I think this is mistaken. The device API supposedly provides this, but the info you get is always generic due to fingerprinting protection. Also, AudioContext is expected to be active only when created within a user action like a button click. Otherwise it doesn't run (implemented in Safari).
This is a pain - on the one hand, the browser vendors and w3c are locking down API capabilities to prevent fingerprinting and timing based security hacks, but these are interfering with genuine needs to provide audio functionality. For example, you can't determine whether the user has 3 audio devices connected and prompt them to select one for output. So you really can't build desktop quality audio systems with webaudio and siblings.
> Also, AudioContext is expected to be active only when created within a user action like a button click.
I really hate the user-action restriction as a security measure, because it's ridiculously easy to bypass[0], particularly on Chrome. It's privacy theater -- annoying for legitimate developers, but easy for malicious actors to get around.
Putting this stuff behind a permission or sandboxing it somehow would be better for both end-users and developers.
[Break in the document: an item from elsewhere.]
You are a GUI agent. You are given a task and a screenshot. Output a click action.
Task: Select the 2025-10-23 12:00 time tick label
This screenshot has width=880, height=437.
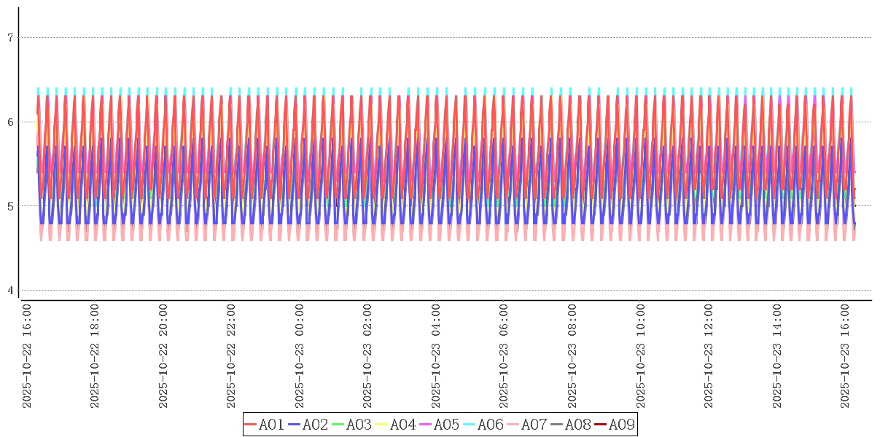point(709,357)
As it stands, we just get fewer webaudio applications online from legitimate developers, and they all move to native platforms where it's even easier to fingerprint users. And the malicious sites that don't move to native just fingerprint anyway because we're using bad, opaque metrics for consent.
I have no problem with sites being able to do this, after I’ve given them permission to access the audio stack in the first place, and limited to first-party scripts on the page.
That's reasonable for just output selection. So shouldnt be able to send audio to all the devices? .. and different audio streams? .. which is all commonplace in the desktop world.
Sure, but the browser should handle that logic. Even if the website prompts a user to select an audio device it should be handled on the browser's side without feedback to the website.
It's been a little while since I used this, but navigator.mediaDevices.enumerateDevices
will give you that list, allowing you to have a menu for a user to choose one and then the client code must use setSinkId to assign the chosen device id. https://developer.mozilla.org/en-US/docs
The IDs you get (both deviceID and groupID) are not user displayable. They're like random numbers. In normal browsing mode, you keep getting the same deviceIDs for the same domain, but random groupIDs for every refresh. You get different deviceIDs for different sites. In private browsing mode, you get both random every time.
1. How consistent the output is on a given device (is it 100% deterministic and will always produce the same fingerprint?)
2. How big is the variance across devices (how good of a fingerprint it is).
The article doesn't really do much at digging into that, which really is the most important thing if you want to use it as a fingerprint.
I'm not quite sure why different devices would generate different output, other than differences in floating point computation.